#### [Compito da svolgere]
Secondo l'estratto su Giacomo Matteotti, con quale soprannome lo chiamavano i suoi amici di partito?

#### [Estratto]

--------------------------------------------------

Tra i parlamentari presenti, quei giorni di novembre del 1922, c’è anche il giovane deputato socialista, Giacomo Matteotti, che due anni più tardi, il 10 giugno del 1924 verrà rapito sul lungotevere Arnaldo da Brescia a Roma e ucciso. “Voi che oggi avete in mano il potere e la forza - aveva detto il 30 maggio Tempesta, come lo chiamavano i suoi amici di partito, nel suo ultimo discorso alla Camera -, voi che vantate la vostra potenza, dovreste meglio di tutti gli altri essere in grado di far osservare la legge da parte di tutti. Voi dichiarate ogni giorno di volere ristabilire l’autorità dello Stato e della legge. Fatelo, se siete ancora in tempo; altrimenti voi sì, veramente rovinate quella che è l’intima essenza, la ragione morale della nazione”. Si racconta che a chi si congratulava con lui per quelle parole pronunciate alla Camera Matteotti avesse risposto sorridendo: “E adesso potete preparare la mia orazione funebre”. In effetti, Benito Mussolini ne ordinerà la morte per mettere a tacere le sue denunce di brogli elettorali attuati dalla dittatura nelle elezioni del 6 aprile 1924 e le sue indagini sulla corruzione del governo.

--------------------------------------------------

#### [Righe fornite]
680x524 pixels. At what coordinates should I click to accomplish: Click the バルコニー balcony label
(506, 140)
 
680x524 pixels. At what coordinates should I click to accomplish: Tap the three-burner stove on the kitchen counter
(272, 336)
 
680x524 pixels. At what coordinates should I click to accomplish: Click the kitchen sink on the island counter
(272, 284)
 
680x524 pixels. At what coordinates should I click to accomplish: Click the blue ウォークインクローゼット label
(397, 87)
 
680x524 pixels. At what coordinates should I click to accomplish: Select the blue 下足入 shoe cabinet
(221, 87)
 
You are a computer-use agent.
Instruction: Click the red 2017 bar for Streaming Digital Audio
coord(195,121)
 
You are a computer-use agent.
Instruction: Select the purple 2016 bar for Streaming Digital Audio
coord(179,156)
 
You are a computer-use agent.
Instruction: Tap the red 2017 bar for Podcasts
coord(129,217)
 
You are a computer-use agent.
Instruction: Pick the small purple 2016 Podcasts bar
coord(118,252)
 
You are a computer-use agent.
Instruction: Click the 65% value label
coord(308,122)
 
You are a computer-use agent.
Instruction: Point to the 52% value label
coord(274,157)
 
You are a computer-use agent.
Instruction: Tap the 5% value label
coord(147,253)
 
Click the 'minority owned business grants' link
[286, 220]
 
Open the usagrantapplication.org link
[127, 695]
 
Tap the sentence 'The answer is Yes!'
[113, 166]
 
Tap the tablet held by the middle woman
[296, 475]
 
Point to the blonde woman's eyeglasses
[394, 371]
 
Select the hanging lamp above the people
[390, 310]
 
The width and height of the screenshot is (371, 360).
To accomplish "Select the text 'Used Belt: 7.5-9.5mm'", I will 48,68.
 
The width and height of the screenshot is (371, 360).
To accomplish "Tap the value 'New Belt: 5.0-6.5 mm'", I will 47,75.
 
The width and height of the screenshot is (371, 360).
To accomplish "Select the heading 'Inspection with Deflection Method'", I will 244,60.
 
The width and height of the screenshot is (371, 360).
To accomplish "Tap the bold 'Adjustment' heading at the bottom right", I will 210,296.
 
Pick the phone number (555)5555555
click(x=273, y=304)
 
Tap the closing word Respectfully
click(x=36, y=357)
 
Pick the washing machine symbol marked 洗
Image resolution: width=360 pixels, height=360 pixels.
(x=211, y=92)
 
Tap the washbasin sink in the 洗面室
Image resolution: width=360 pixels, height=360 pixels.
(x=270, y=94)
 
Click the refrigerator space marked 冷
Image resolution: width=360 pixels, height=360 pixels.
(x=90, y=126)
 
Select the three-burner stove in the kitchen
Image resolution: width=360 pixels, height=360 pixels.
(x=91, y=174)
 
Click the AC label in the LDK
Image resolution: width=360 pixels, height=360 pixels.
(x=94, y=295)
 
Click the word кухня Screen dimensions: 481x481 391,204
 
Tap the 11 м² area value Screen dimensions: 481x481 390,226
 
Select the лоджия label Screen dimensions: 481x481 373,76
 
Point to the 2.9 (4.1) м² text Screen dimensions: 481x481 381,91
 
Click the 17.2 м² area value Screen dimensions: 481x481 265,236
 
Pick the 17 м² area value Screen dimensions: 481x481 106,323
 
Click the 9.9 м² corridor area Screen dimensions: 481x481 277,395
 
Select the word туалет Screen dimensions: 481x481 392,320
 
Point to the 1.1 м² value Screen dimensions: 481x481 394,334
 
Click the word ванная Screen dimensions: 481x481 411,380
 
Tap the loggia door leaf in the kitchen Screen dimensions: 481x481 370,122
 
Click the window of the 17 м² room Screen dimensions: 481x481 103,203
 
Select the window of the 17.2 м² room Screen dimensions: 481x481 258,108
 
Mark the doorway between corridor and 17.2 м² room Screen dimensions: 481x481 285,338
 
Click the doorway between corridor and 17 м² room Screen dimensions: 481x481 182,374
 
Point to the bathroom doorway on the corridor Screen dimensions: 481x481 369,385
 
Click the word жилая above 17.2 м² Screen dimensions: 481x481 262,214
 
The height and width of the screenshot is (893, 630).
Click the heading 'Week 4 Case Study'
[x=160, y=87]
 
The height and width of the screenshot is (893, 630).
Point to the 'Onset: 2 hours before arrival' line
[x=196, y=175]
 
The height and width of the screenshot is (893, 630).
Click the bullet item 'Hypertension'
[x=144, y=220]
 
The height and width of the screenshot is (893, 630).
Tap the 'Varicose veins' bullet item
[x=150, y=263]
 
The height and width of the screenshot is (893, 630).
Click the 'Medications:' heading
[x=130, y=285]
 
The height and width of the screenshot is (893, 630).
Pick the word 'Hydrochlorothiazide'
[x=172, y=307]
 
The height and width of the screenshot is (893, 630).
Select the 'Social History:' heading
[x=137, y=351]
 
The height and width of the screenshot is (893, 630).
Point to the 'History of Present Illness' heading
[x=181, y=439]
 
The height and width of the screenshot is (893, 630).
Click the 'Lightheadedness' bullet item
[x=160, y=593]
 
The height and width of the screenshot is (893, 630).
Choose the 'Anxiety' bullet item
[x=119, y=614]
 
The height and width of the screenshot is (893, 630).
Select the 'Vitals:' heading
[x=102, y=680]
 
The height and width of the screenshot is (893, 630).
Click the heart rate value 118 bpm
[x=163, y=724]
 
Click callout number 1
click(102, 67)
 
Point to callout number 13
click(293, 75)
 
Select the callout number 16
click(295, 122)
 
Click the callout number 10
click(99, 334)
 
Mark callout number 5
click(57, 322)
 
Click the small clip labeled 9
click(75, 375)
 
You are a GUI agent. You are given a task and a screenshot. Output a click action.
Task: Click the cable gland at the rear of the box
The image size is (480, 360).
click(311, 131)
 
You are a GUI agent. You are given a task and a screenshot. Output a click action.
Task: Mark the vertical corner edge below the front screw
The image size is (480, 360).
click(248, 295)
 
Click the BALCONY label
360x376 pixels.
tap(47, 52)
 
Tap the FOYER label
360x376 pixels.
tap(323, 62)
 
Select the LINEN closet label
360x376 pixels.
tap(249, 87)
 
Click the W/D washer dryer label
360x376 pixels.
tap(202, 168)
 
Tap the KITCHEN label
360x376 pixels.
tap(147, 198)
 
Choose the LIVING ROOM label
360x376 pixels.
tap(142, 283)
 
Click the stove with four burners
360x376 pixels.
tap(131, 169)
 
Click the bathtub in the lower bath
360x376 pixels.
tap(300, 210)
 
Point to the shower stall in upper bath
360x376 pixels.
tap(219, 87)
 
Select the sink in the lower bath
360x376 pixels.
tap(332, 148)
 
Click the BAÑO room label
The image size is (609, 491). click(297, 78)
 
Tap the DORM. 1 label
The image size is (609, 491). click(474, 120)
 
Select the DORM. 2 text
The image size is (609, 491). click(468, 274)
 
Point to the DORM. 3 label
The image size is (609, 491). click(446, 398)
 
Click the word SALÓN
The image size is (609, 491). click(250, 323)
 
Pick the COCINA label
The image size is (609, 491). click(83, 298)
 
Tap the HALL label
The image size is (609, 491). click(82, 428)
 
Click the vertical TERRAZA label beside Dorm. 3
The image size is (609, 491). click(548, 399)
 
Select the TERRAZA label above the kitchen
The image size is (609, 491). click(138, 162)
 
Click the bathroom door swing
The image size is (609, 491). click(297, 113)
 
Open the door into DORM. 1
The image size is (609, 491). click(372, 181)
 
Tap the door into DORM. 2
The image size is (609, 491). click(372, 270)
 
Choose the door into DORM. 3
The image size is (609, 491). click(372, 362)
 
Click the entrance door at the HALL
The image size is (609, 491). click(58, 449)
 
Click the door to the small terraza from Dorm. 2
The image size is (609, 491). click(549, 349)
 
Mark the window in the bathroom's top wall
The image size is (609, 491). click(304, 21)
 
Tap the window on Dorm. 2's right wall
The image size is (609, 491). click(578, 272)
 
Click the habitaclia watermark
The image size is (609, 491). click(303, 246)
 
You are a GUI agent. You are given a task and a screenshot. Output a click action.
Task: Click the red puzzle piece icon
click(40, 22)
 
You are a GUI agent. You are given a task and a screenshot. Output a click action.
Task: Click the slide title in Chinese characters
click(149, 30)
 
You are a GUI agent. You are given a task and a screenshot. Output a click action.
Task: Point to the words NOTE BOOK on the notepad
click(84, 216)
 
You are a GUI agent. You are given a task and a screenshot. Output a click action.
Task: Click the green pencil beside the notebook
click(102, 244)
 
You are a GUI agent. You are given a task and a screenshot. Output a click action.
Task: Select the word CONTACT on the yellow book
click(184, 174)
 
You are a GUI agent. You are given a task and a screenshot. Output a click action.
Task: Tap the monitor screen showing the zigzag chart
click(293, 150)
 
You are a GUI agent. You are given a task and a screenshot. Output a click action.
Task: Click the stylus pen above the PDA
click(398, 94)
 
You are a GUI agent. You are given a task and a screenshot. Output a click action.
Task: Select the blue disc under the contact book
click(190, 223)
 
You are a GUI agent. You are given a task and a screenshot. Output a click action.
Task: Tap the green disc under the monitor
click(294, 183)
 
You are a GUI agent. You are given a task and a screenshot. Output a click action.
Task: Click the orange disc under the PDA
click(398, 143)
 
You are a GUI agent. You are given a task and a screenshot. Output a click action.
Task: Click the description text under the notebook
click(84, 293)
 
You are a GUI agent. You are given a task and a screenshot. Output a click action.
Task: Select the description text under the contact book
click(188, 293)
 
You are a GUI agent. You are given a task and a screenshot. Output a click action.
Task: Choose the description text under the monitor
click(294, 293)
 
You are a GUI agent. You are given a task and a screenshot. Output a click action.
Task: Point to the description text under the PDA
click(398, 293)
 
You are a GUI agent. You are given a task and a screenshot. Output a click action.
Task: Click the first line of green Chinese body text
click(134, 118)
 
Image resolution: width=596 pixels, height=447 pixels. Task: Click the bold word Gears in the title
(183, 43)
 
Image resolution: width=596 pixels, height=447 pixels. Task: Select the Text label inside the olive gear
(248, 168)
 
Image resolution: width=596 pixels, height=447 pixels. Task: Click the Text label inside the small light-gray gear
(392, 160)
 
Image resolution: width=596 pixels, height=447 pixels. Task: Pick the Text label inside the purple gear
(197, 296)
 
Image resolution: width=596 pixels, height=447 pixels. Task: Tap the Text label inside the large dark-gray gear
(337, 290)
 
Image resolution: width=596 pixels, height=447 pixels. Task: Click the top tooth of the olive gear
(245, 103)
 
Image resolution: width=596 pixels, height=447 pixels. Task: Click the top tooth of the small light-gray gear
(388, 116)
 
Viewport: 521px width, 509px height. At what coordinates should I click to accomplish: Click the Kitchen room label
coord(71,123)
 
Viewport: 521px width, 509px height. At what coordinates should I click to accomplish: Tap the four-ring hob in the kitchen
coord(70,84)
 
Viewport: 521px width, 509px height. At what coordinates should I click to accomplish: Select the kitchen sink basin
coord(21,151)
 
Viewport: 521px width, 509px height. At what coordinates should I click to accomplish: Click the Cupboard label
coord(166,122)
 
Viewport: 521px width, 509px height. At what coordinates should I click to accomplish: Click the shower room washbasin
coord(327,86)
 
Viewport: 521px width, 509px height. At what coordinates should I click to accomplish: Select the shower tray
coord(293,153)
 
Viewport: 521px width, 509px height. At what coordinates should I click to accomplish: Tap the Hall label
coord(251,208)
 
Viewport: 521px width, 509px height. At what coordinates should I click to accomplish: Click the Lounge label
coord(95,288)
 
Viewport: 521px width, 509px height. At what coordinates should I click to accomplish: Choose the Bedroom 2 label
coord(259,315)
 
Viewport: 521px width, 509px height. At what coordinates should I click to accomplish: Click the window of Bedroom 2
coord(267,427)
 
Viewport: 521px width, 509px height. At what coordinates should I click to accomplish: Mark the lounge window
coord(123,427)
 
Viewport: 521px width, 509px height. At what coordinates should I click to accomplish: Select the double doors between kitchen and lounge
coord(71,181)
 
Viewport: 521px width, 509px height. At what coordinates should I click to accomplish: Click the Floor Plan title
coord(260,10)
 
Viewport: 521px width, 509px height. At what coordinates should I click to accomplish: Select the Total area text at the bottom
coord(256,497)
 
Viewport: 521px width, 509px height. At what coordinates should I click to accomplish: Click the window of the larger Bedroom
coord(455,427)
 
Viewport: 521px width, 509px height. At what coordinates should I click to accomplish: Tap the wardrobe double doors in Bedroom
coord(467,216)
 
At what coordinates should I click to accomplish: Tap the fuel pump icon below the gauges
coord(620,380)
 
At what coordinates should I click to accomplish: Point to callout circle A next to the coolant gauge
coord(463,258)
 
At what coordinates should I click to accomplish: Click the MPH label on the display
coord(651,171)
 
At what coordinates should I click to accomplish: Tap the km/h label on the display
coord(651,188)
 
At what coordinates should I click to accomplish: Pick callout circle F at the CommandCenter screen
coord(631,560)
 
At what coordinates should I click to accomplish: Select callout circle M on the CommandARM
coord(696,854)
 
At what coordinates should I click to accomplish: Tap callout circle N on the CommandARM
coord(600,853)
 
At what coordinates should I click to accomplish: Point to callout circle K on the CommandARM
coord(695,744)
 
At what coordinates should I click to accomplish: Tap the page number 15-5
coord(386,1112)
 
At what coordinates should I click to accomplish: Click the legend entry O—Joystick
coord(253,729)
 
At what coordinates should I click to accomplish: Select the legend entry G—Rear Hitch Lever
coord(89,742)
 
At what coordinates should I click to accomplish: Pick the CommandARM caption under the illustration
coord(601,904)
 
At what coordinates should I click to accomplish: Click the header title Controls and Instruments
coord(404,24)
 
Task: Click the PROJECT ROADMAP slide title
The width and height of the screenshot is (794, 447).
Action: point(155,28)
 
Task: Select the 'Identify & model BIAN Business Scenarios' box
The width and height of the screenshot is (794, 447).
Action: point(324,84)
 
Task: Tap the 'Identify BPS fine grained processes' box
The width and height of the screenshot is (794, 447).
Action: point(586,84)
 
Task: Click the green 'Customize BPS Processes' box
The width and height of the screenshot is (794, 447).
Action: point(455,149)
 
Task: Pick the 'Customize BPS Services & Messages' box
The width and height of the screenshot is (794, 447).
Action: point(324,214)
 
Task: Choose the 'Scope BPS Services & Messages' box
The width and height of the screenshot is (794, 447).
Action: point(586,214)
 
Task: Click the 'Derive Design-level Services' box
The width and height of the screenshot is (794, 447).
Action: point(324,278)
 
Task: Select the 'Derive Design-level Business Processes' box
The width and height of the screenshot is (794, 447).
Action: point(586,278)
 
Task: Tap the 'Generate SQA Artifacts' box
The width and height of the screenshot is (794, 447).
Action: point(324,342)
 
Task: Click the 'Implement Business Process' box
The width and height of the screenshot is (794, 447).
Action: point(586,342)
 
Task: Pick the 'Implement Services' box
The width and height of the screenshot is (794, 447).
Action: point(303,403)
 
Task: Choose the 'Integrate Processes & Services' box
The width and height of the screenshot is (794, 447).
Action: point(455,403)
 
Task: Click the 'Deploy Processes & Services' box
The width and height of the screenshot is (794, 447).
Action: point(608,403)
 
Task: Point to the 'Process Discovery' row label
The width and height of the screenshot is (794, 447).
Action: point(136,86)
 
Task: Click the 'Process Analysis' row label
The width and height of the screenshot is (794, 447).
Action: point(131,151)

--------------------------------------------------

#### [Risposta al compito]
Tempesta.